岐阜県博物館 平成15年度マイミュージアムギャラリー第3回展示

美濃源氏土岐一族の世界
〜土岐氏の歴史と文化〜
期 間:平成15年6月22日(日)〜7月27日(日) 開催日数31日
会 場:岐阜県博物館「マイミュージアムギャラリー」 【入場料無料】
休館日:毎週月曜日(月曜日が祝日または振替休日の場合はその翌日)
出展者:美濃源氏フォーラム 運営幹事 井澤 康樹(いざわ やすき)
                      瑞浪市在住

中世の美濃一円を治めた守護
    土岐一族の研究成果を紹介

 平成15年度第3回のマイミュージアムギャラリーは、瑞浪市にお住まいの井澤康樹さんが運営幹事を務める、美濃源氏フォーラムの研究活動の成果を紹介します。
 美濃源氏フォーラムは、南北朝時代から戦国時代まで200年余にわたり、美濃一円の守護として栄えた土岐氏の歴史と文化に学ぼうと、「土岐一族の歴史検証とその歴史を活かしたまちづくり」を行うことを目的に、平成3年7月から瑞浪市を中心に活動を始めた団体です。これまでに、「土岐氏研究講座」や「美濃中世歴史回廊」、「美濃人物列伝」などの歴史講座やシンポジウム、史跡探訪などの活動を行ってきました。
 土岐氏は、室町幕府を開いた足利尊氏に従って活躍、「土岐が絶えれば足利も絶えるだろう。」と言われるほどの名門でした。今回の展示では、こうした土岐一族について、これまでのフォーラムを通して培われたネットワークを活かした、県内各地の土岐一族ゆかりの資料や古寺、城址、史跡等を紹介します。

(1)土岐氏美濃守護への道・
  土岐氏の盛衰

 清和源氏の源国房より始まる土岐氏の源流と、土岐氏の祖、光衡から土岐頼芸までの土岐一族について、各氏ゆかりの寺社や史跡、墓所などとともに、現存する各氏の画像や木像、ゆかりの品々を展示します。これにより、土岐氏が美濃国守護として美濃一円を支配していく過程や、戦国時代前半の土岐氏の去就を紹介します。

「美濃源氏土岐一族画像」 林 雲鳳作→
       (瑞浪市蔵) 
美濃源氏土岐一族画像

蒼鷹(おおたか)之図(土岐頼忠)
(2)土岐氏の文化・土岐氏庶流

 土岐氏は武士の名門であるとともに、文化の面でもその動きは顕著です。この、土岐氏の文化面への関わりについて、禅宗、連歌、能、鷹の図などに関わる展示を通し、その芸術性の高さを紹介します。
 また、土岐氏の分流は120家以上になり、全国にそのゆかりの地名や史跡が点在します。
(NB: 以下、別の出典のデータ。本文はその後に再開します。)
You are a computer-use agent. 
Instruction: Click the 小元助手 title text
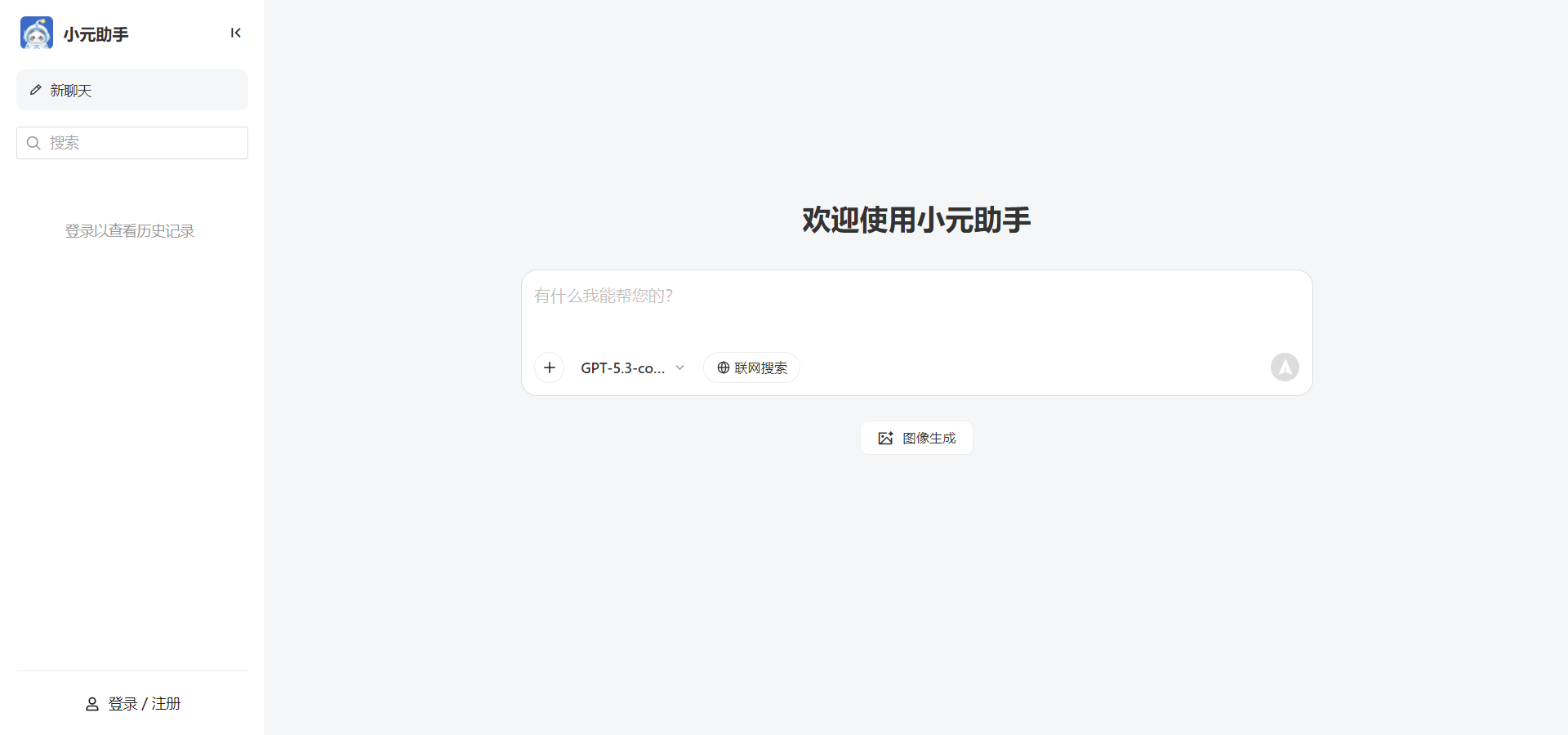tap(96, 33)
その中でも瑞浪市に現存する県史跡「小里城」城主小里氏について、最近発見された「小里城絵図」を交えながら紹介します。

← 蒼鷹(おおたか)之図(土岐頼忠)

 

◆◇「ギャラリー講演会」のお知らせ◇◆

○演 題 前半「美濃源氏土岐一族の世界〜最後の美濃守護頼芸まで〜」
     後半「美濃源氏小里氏と小里城〜県史跡天守の発掘に向けて〜」
○講 師 法政大学兼任講師:谷口研語氏
○日 時 平成15年7月12日(土)
     前半 13:00〜14:15 後半 14:30〜15:45
○定 員 130名
○場 所 岐阜県博物館マイ・ミュージアム3階ハイビジョンホール

 マイミュージアムギャラリー展示「美濃源氏土岐一族の世界〜土岐源氏の歴史と文化〜」の特別行事として、法政大学兼任講師の谷口研語氏を迎え、美濃源氏フォーラムの講演会を開催します。
 美濃源氏フォーラムによる、土岐氏の歴史と文化の掘り起こし活動による、最新の研究成果をお聞きいただけます。特に後半の「小里城」に関しては、今後の発掘調査の期待がもてる内容が報告される予定です。

 

〈入場料〉 ◎無 料

 マイ・ミュージアム棟[マイミュージアムギャラリーの展示鑑賞(2階)、ハイビジョンホールでの映像鑑賞 (3階)、マルチメディアスタジオでのハイパーハイビジョン風土記「ひだ・みの紀行」の自由検索(4階)] への入場は無料です。ただし、本館へ入館して展示を観覧される場合には、所定の入館料が必要です。